Sources: TechNode Global, Invezz

Quick Hits

  • AWS deploying 1 million Nvidia GPUs: Amazon Web Services announced it will deploy over 1 million NVIDIA GPUs across AWS regions starting this year, deepening its partnership with Nvidia. NVIDIA Blog

  • OpenAI releases gpt-oss, first open weights since GPT-2: OpenAI’s gpt-oss-120b is now available for fine-tuning and on-premises deployment. Partners include Snowflake, Orange, and AI Sweden. The model matches o4-mini on AIME, MMLU, TauBench, and HealthBench. LLM Stats

  • EU AI Act high-risk rules may be delayed again: The European Commission’s Digital Omnibus package proposes delaying high-risk AI rules by over a year beyond the August 2026 effective date. The Commission already missed its February deadline for publishing guidelines. Blank Rome

  • AlphaFold adds 1.7M protein complex predictions: DeepMind expanded its protein structure database with 1.7 million new predicted protein complexes, announced at GTC. NVIDIA Blog

Worth Watching

GTC continues through Thursday with 1,000 sessions and 2,000 speakers. The partnership announcements suggest Nvidia is positioning itself as the infrastructure layer for everything: cloud (AWS, Azure), automotive (BYD, Hyundai, Nissan, Uber), industrial robotics (ABB, Universal Robots, KUKA), and healthcare.

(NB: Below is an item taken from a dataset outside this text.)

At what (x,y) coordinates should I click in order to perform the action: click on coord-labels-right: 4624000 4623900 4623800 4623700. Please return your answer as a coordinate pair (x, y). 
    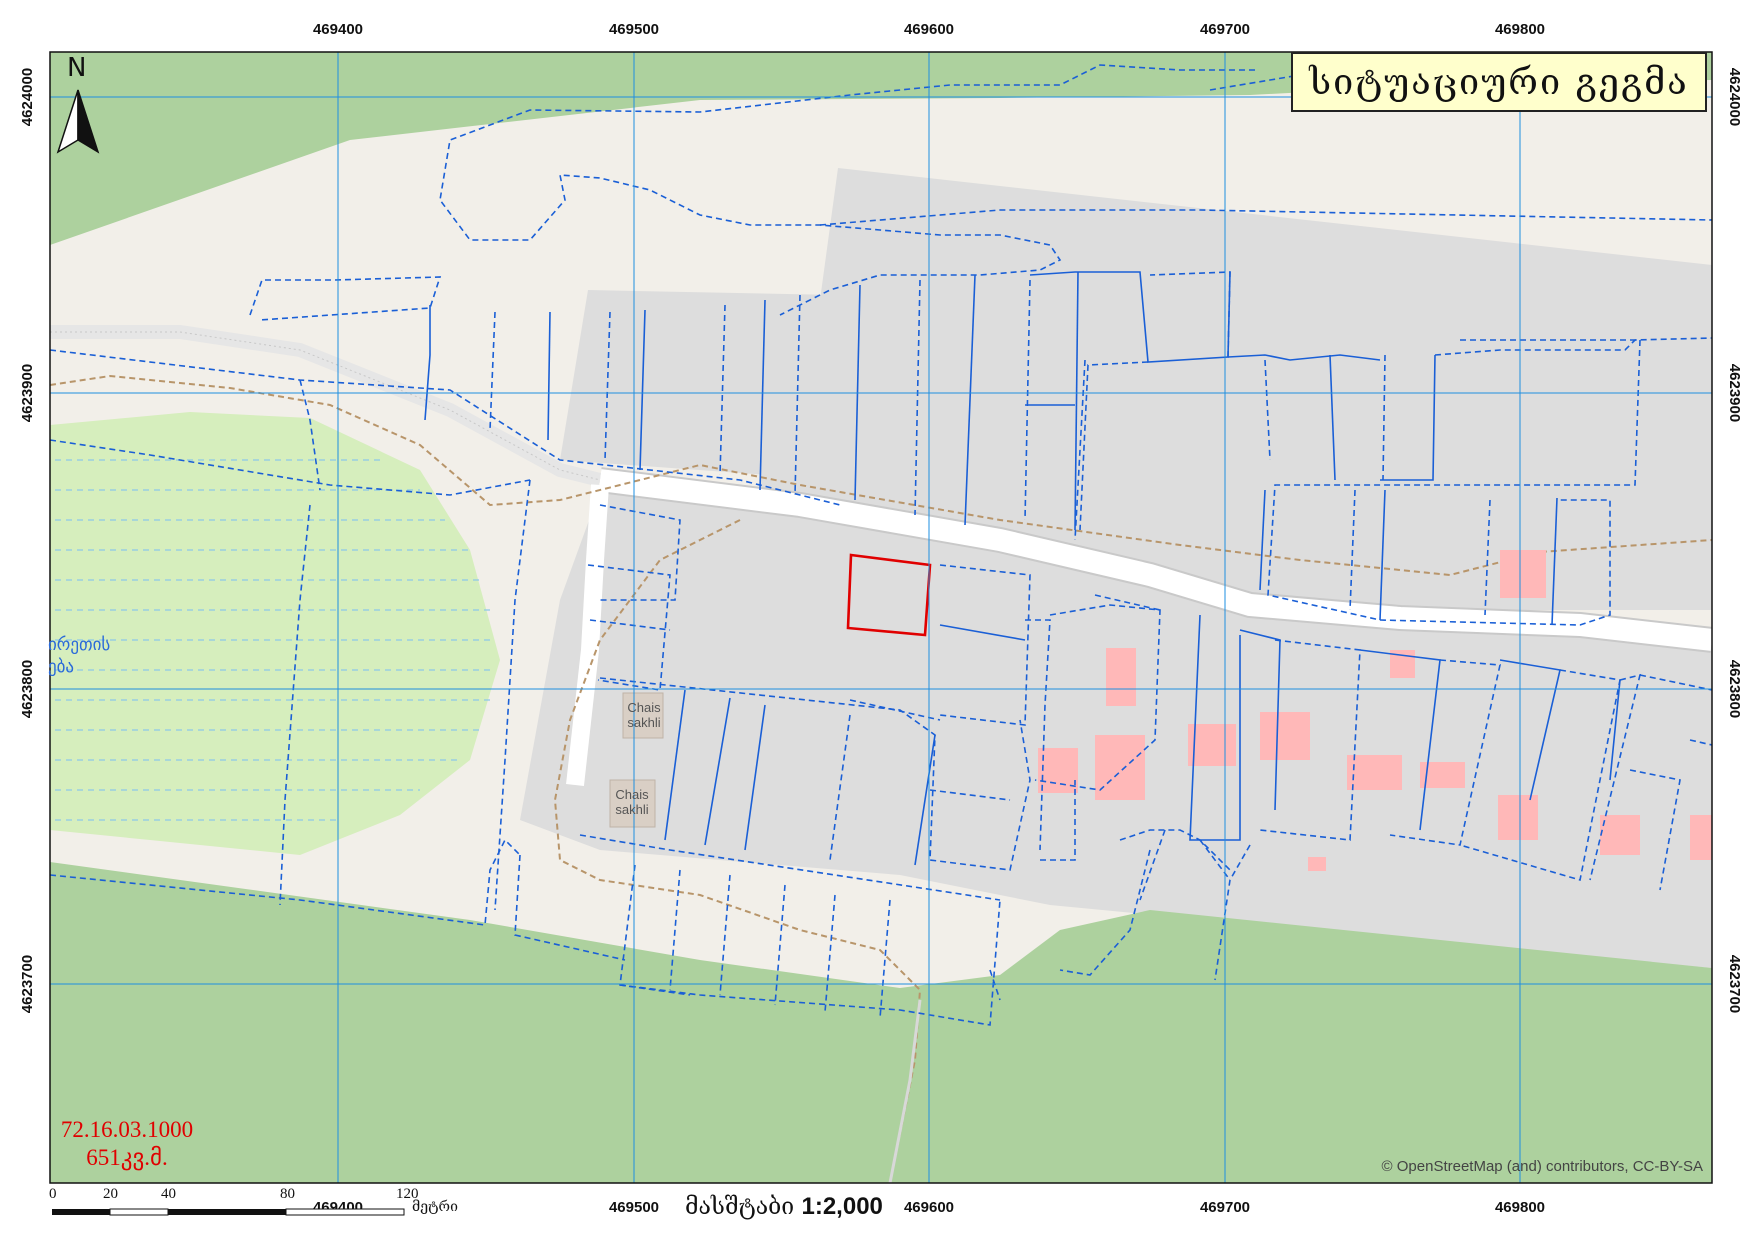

The layoffs narrative is shifting. Companies are now explicitly attributing cuts to AI productivity gains rather than market conditions. Whether AI is genuinely replacing workers or providing cover for cost cuts that would have happened anyway is a question worth tracking closely.

Meta’s model troubles persist. The Avocado delay and rumored Gemini licensing discussions suggest Meta is falling further behind in the foundation model race, even as it spends more than anyone on infrastructure. The 16,000 layoffs are partly about funding that gap.